Exploring Apache Flink Application Lifecycle Management with Kubernetes Operator

Exploring Apache Flink Application Lifecycle Management with Kubernetes Operator


While the official Apache Flink Kubernetes Operator documentation offers insights into managing the Flink application lifecycle, it lacks specific details about the operator's behavior during transitions between different application states.

In this blog post, we'll explore how to manage Apache Flink application lifecycles using the Kubernetes operator, focusing on understanding its behavior under different upgradeMode settings like last-state and savepoint. Our discussion will focus only on stateful applications.

Drawing from my own testing and observations, we'll explore the effects of lifecycle management actions, including deletion and suspension of Flink deployments, on job state, checkpoints and recovery. The aim is to provide insights for effectively managing Flink applications in Kubernetes environments.

Application lifecycle


When you delete a Flink deployment through the Kubernetes API, all checkpoint and status information is removed. However, the external state stored in remote storage remains unaffected. The Kubernetes resources related to the application, such as TaskManager pods, JobManager pods along with ConfigMaps containing cluster and checkpoint information, are deleted.

Deleting an application does not trigger final checkpoint or savepoint actions before shutdown. This is because "Delete" is not a job status managed by the Flink operator. Instead, it is simply a Kubernetes API operation that deletes all resources associated with that custom resource.
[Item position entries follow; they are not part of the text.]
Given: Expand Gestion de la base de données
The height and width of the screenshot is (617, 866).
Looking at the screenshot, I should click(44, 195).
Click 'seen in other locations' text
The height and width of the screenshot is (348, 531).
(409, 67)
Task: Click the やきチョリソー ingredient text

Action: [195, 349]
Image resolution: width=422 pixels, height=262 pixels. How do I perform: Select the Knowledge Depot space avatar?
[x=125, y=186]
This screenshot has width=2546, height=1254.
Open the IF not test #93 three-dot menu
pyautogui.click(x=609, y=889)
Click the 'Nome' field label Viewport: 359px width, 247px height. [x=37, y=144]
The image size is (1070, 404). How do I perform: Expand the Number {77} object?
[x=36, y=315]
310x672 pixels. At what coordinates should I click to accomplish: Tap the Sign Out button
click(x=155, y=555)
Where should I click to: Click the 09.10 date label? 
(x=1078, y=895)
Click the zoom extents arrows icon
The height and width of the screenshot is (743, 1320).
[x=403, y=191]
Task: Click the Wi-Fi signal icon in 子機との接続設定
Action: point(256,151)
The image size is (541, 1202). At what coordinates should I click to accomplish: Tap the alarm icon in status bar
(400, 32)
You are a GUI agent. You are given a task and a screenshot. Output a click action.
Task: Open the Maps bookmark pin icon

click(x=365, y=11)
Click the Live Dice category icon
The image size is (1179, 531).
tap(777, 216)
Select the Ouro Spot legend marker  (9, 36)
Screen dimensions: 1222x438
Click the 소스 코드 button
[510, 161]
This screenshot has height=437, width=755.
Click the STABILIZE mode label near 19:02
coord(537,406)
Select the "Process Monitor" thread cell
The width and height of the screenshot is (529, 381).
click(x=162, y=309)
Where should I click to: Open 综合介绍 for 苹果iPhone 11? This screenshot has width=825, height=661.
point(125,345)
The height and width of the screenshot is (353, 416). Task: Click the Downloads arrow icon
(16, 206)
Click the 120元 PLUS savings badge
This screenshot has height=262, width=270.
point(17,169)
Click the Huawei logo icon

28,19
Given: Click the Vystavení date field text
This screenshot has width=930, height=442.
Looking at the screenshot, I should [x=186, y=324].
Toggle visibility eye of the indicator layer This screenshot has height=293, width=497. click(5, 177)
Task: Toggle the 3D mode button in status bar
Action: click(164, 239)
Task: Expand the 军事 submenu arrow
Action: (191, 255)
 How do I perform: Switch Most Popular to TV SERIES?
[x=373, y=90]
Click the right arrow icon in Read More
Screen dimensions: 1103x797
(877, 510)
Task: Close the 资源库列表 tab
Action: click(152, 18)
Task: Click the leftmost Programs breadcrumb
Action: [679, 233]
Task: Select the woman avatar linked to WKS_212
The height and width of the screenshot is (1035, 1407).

As a result, future deployments will start from an empty state unless the user manually overrides the initialSavePoint JobSpec with an existing checkpoint or savepoint location from the remote location. This behavior is the default for any new Flink application.


Suspending an application notifies Flink Kubernetes operator that the user intends to upgrade the job and would like to gracefully pause the application. The application shutdown behavior depends on the upgradeMode setting of the JobSpec.

If set to last-state, the application is suspended immediately.

If set to savepoint, the application triggers a savepoint creation call and ensures the savepoint is created before shutting down the application. It is worth noting that the application deletes all previous checkpoints post the savepoint creation during a suspend. This behavior remains unchanged even when configured to RETAIN_ON_CANCELLATION

In both cases, the job status and state is maintained and the next deployment will recover from the last successful checkpoint or savepoint.

From a Kubernetes resource stand point, only the TaskManager pods are deleted. The deployment remains active with a JobManager pod and all other ConfigMaps intact.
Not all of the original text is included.